Work to do
Can you rewrite the lines as a JSON list of strings, starting at the line containing "Collapse the top bar with the chevron up" and ending at the line containing "Looking at the", with one string per line and blank lines omitted? Leave the pictures out.

[Start Provided entries]

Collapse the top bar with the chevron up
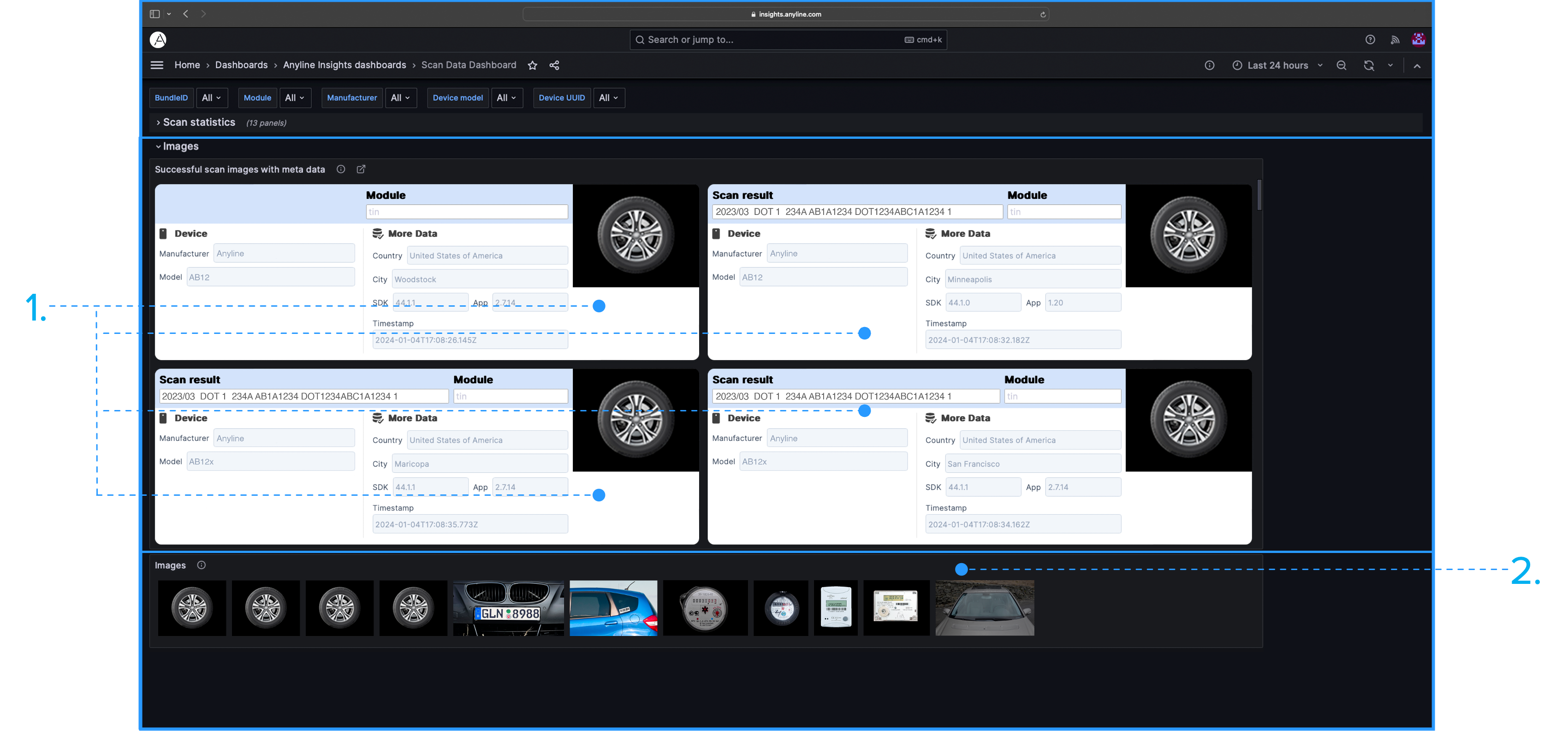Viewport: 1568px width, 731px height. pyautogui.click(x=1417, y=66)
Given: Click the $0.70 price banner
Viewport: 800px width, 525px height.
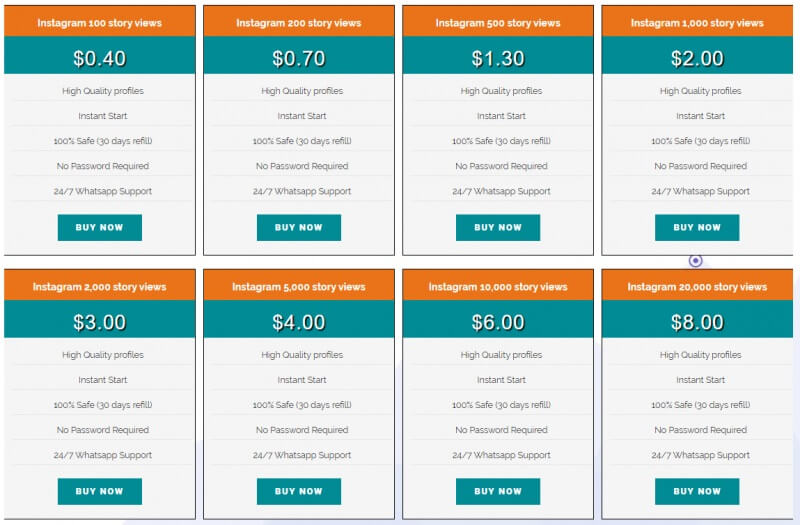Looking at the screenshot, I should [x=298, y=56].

[End Provided entries]
[Start Provided entries]

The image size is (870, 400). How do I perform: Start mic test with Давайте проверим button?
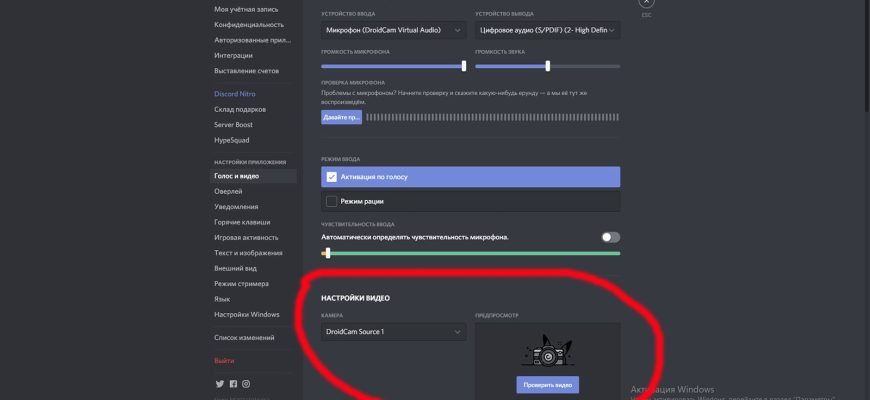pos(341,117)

[End Provided entries]
[Start Provided entries]

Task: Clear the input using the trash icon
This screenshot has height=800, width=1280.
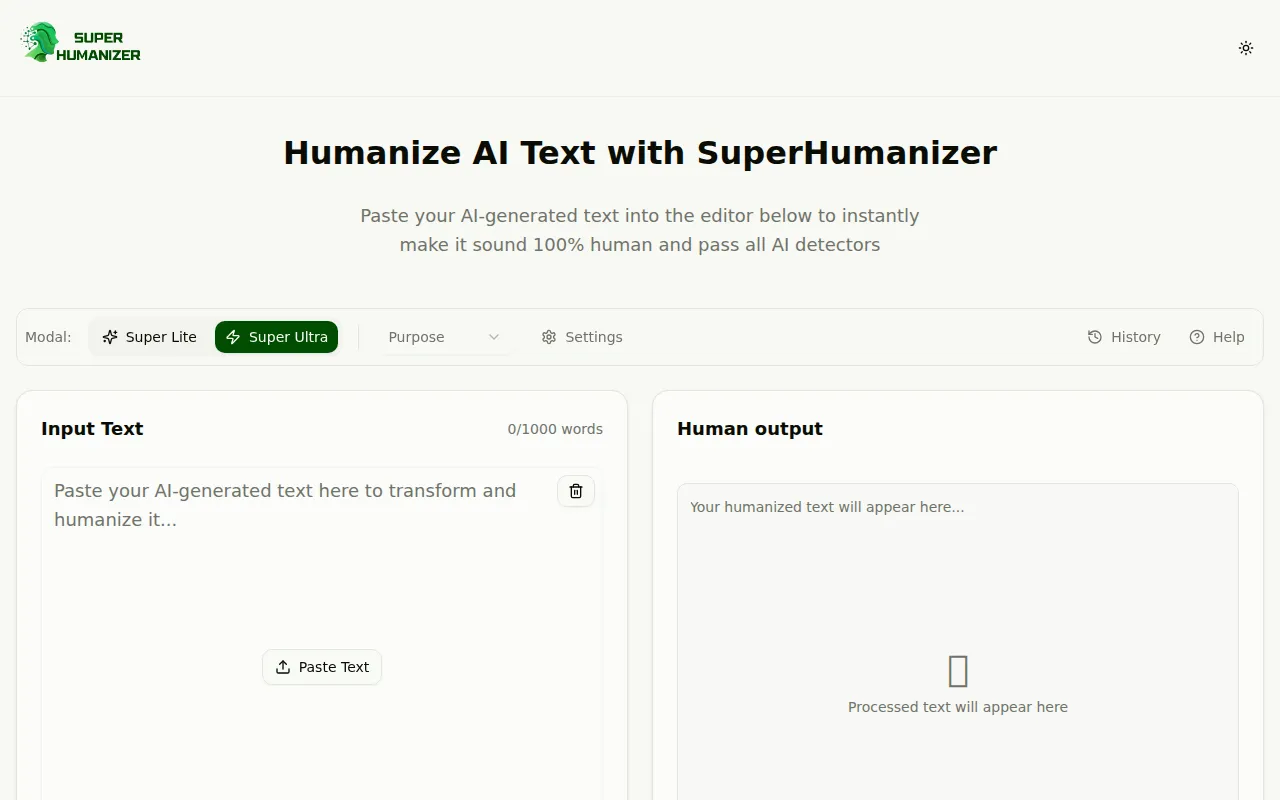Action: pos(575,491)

[End Provided entries]

Answer to this exercise
[
  "Collapse the top bar with the chevron up",
  "Viewport: 1568px width, 731px height. pyautogui.click(x=1417, y=66)",
  "Given: Click the $0.70 price banner",
  "Viewport: 800px width, 525px height.",
  "Looking at the screenshot, I should [x=298, y=56]."
]